--- BEGIN RECORD LIST ---

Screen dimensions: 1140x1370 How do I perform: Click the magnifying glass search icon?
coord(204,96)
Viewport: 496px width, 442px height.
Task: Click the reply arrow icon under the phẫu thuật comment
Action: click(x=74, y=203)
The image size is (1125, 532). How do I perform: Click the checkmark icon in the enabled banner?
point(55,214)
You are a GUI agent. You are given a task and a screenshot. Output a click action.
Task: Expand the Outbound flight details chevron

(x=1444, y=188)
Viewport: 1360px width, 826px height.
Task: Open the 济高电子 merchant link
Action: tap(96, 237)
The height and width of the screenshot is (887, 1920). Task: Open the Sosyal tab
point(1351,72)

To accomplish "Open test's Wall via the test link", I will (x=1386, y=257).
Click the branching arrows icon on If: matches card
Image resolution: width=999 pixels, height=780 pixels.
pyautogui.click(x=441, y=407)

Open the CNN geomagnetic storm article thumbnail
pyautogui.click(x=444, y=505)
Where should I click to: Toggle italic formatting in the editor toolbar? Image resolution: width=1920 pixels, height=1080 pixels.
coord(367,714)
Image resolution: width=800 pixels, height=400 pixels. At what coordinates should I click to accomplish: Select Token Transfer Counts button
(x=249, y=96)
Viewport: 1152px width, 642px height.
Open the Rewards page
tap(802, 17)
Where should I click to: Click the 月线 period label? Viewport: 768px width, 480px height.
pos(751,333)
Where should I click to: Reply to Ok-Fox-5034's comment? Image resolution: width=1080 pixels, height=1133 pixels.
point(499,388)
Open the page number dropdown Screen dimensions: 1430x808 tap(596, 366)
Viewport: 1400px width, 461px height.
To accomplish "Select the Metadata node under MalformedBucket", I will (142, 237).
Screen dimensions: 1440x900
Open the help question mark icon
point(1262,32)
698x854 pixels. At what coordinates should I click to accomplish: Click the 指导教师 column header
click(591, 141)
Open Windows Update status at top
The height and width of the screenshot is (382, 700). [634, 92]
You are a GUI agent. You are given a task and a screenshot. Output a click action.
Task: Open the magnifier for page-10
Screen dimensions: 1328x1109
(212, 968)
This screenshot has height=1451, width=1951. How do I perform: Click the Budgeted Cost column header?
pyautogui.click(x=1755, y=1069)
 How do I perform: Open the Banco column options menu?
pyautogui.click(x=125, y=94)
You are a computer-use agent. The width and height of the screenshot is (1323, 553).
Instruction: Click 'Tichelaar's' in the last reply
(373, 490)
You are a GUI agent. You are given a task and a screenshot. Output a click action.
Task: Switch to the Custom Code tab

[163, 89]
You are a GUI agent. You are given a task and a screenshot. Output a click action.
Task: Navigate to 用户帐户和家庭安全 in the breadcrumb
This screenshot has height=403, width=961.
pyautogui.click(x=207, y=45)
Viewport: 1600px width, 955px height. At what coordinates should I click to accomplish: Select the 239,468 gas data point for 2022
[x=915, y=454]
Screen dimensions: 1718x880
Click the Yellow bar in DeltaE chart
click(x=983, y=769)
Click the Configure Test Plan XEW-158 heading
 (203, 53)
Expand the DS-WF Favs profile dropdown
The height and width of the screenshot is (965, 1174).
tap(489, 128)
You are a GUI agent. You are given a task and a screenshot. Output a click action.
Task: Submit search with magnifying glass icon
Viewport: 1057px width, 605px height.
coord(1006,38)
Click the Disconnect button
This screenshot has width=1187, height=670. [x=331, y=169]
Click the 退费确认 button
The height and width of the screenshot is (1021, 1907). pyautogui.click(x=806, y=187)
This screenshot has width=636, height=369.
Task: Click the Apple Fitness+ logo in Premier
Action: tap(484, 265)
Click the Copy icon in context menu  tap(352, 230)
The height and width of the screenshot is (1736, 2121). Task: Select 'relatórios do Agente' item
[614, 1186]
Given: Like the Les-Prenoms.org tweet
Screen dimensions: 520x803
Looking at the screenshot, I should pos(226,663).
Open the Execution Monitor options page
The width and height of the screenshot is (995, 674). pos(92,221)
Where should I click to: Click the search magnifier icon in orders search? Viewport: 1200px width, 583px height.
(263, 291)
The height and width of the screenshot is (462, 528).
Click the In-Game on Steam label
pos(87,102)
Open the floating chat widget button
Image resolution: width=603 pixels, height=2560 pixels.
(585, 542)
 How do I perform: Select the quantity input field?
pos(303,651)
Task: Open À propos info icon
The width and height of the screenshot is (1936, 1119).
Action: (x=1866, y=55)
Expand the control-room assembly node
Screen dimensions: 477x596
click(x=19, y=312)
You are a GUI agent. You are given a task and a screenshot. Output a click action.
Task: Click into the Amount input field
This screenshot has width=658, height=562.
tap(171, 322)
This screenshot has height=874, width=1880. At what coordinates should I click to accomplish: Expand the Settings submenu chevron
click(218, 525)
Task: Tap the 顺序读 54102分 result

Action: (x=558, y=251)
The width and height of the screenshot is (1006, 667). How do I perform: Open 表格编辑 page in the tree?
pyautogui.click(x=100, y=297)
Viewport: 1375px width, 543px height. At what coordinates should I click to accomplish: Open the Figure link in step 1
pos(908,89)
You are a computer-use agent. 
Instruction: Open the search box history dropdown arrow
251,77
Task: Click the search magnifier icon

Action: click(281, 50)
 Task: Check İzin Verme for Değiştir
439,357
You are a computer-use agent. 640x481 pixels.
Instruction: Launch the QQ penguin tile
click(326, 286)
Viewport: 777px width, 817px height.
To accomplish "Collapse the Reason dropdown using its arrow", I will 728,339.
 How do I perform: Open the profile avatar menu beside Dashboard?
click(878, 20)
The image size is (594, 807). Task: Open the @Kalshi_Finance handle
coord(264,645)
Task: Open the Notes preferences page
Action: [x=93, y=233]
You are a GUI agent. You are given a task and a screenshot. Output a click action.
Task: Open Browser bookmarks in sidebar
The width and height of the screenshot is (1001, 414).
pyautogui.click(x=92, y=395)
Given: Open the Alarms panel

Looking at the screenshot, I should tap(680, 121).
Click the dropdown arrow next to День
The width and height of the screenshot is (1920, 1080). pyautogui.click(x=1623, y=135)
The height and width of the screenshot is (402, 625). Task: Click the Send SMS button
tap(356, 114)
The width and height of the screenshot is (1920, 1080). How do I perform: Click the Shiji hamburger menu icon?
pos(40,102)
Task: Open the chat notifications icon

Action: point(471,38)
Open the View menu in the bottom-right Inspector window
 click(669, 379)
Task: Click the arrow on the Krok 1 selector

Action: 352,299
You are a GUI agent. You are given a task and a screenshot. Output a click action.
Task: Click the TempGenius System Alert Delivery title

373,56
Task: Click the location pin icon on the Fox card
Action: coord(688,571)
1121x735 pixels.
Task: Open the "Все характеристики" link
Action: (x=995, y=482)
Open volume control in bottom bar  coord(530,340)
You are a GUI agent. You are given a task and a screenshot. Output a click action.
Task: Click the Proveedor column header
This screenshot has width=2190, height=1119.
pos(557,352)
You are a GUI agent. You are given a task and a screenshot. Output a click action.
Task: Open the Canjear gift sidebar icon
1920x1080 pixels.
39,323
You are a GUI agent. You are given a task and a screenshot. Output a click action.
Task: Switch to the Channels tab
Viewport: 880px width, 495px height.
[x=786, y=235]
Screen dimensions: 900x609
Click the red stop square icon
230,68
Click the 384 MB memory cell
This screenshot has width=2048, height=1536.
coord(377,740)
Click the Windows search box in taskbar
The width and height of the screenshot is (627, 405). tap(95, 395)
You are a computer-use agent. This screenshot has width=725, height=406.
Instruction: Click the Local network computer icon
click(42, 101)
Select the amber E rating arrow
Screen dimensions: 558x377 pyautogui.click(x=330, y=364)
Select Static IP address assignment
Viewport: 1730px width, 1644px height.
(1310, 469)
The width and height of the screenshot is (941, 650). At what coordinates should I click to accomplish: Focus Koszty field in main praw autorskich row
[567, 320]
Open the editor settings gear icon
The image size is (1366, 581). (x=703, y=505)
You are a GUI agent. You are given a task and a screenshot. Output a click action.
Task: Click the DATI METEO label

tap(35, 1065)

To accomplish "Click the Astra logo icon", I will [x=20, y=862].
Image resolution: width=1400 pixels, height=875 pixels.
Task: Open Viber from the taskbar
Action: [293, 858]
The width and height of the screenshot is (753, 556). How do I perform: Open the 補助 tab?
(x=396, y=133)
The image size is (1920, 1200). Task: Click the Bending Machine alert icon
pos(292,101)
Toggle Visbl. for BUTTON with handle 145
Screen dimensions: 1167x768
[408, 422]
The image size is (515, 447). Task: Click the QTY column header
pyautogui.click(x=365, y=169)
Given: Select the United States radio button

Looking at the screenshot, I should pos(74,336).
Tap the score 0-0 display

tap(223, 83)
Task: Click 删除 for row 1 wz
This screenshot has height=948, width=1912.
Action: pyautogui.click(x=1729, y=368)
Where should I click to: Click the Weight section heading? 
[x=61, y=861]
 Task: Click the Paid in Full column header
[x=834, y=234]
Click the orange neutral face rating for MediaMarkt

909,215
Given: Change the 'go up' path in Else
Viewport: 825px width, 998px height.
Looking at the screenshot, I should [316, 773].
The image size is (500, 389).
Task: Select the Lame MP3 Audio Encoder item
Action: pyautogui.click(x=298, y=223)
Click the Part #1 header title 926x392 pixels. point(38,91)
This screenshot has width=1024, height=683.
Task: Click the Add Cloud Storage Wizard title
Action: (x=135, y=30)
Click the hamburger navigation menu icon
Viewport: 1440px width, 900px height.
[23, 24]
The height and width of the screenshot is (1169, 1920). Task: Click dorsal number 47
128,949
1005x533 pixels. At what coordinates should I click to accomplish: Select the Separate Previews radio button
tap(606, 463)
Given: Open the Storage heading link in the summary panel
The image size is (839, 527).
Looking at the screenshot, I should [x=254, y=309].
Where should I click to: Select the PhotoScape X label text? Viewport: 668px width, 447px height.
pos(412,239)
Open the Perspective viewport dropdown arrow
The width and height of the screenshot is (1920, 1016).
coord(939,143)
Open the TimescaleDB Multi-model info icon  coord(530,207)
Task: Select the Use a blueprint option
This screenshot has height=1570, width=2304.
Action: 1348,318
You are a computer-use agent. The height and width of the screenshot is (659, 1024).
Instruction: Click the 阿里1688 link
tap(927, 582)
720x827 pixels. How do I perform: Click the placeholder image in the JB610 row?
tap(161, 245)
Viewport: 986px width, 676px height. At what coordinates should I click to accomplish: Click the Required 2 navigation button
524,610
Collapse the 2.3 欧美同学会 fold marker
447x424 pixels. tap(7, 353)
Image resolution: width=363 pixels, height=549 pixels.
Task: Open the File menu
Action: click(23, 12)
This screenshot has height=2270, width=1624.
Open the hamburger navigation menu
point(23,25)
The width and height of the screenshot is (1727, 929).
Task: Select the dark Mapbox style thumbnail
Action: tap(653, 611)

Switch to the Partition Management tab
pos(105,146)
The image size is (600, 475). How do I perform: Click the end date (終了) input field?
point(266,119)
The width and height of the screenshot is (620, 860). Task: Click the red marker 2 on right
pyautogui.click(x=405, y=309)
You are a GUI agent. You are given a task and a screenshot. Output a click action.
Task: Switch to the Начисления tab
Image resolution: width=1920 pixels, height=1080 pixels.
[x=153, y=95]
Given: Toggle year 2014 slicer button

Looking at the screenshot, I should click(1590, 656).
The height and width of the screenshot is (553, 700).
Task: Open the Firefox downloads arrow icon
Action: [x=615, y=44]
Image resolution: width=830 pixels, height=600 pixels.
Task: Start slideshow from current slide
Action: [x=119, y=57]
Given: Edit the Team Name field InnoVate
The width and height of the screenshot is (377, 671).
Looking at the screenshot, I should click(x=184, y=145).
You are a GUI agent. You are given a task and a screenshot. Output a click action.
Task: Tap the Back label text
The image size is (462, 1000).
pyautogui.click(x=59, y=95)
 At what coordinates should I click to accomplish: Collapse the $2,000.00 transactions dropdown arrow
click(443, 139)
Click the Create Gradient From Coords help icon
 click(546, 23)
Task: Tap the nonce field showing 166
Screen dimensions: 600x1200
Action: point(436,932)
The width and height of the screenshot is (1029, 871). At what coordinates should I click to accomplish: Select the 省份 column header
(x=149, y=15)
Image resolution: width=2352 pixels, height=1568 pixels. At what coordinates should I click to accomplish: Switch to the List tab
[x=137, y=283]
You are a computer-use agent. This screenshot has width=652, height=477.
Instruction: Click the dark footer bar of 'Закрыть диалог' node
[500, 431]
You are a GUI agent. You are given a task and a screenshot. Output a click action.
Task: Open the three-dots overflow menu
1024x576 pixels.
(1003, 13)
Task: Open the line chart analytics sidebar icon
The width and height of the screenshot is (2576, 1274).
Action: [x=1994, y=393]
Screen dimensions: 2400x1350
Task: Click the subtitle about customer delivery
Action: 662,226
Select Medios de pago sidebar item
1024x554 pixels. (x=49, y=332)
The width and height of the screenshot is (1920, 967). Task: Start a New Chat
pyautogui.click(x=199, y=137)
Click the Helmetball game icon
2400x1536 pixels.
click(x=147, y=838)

--- END RECORD LIST ---

> _WRITTEN TASK_
Rewrite everything in the material from the line containing "will [x=20, y=862]." down to the line containing "(x=396, y=133)", both included, as a JSON list of strings with one string per line. Leave out any blank lines.

> _RESPONSE TO THIS EXERCISE_
[
  "To accomplish \"Click the Astra logo icon\", I will [x=20, y=862].",
  "Image resolution: width=1400 pixels, height=875 pixels.",
  "Task: Open Viber from the taskbar",
  "Action: [293, 858]",
  "The width and height of the screenshot is (753, 556). How do I perform: Open the 補助 tab?",
  "(x=396, y=133)"
]